Michael A. Olguin writes for Inc.com:
“Follow this five-step program to help you manage a workforce scattered over various offices and locations”
The main points are Olguins, the commentary is mine! (Russ Cline)
#1) Clear Understanding of Program/Project Objectives
If we’re not clear in what we’re trying to accomplish, distance has a way of messing the message up. Before you know it, you experience a thing called “mission creep”, where you wake up one day and you realize that you are either doing your own thing, or you’ve strayed from the objectives that have been defined by the leader and the team.
#2) Communicate, Communicate, Communicate
When there’s distance, it’s important to not only let your supervisor know what’s going on, but it’s important to let the other team members know what you’re working on. You need to compensate for the distance by over-communicating.
#3) Clearly Defined Roles and Responsibilities
Each team member needs to have a clearly defined role and job description.If changes are made to your work function, be sure to communicate that to the rest of the team.

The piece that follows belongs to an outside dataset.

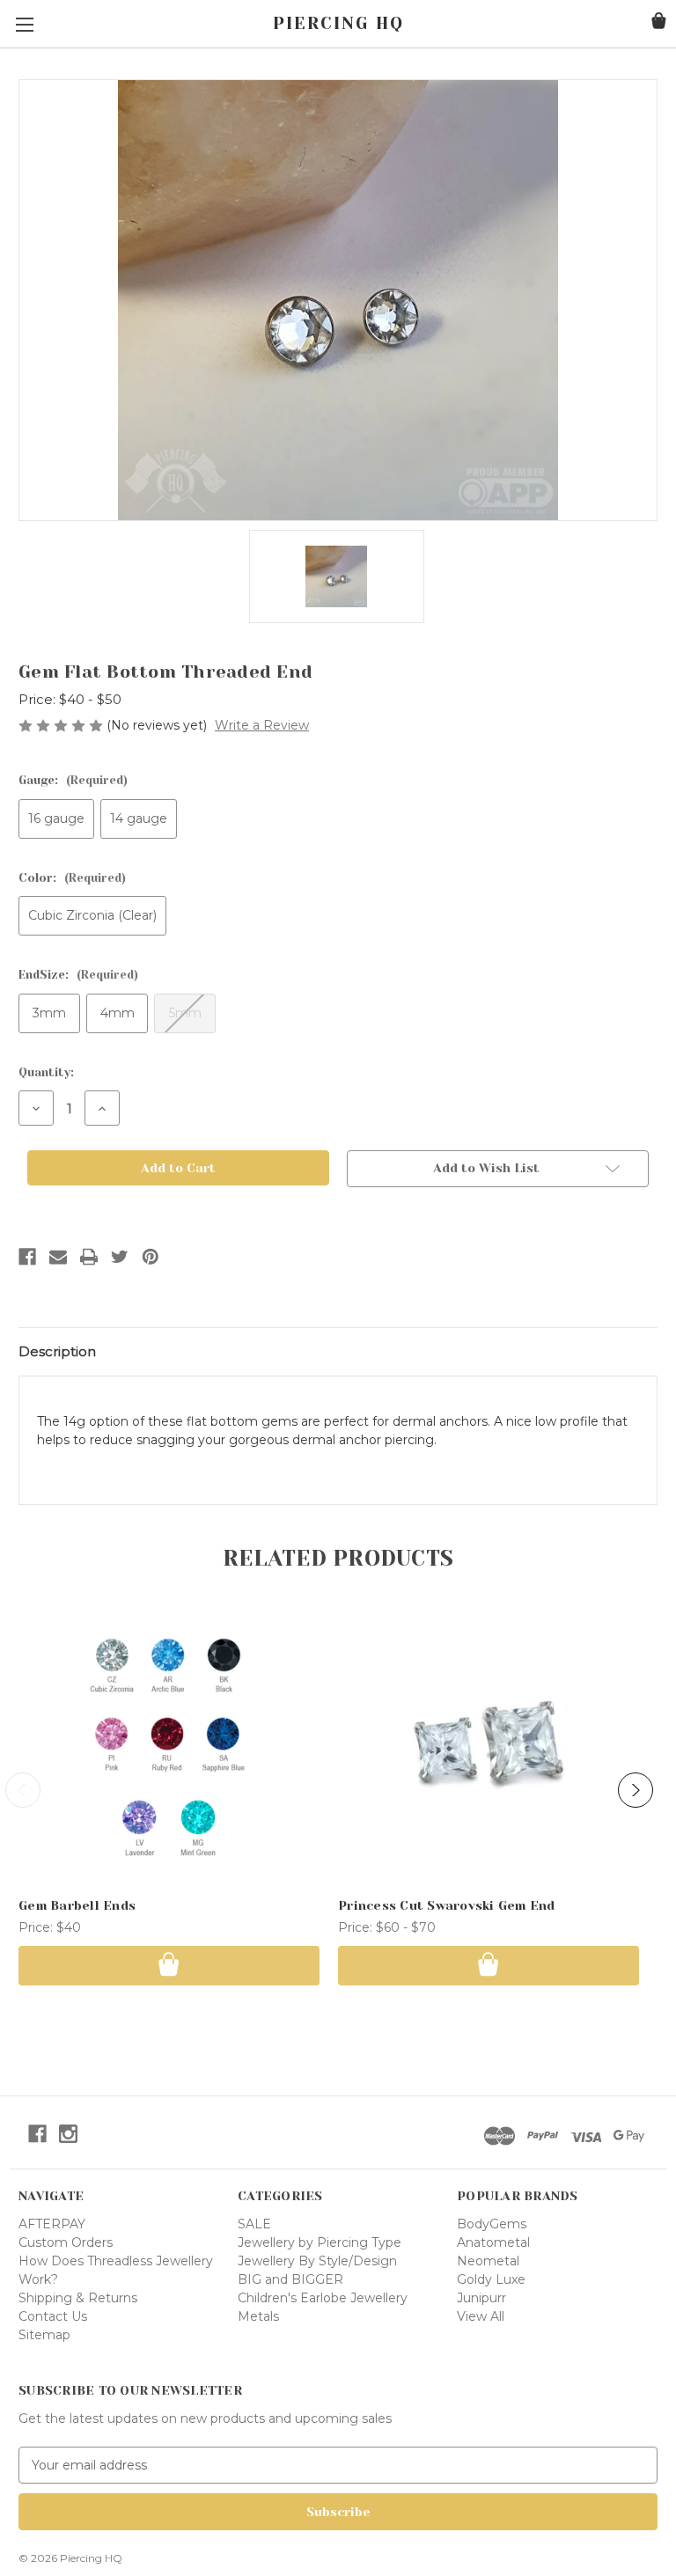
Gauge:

#4) Don’t Rely on Nonverbal Communication
It’s easy to fall into the habit of just using email or texting to communicate. You need to speak to each other verbally, you need to be able to see each other when possible. Use all forms of communication, and don’t get stuck on just one.
When you’re working across timezones, you have to be flexible. Be sure that each team member takes a turn at being flexible, and that it’s not just one person who’s always giving in. Work extra hard to support your team from a distance.
Working on a decentralized team has it’s advantages and it’s drawbacks. Work hard to make it work!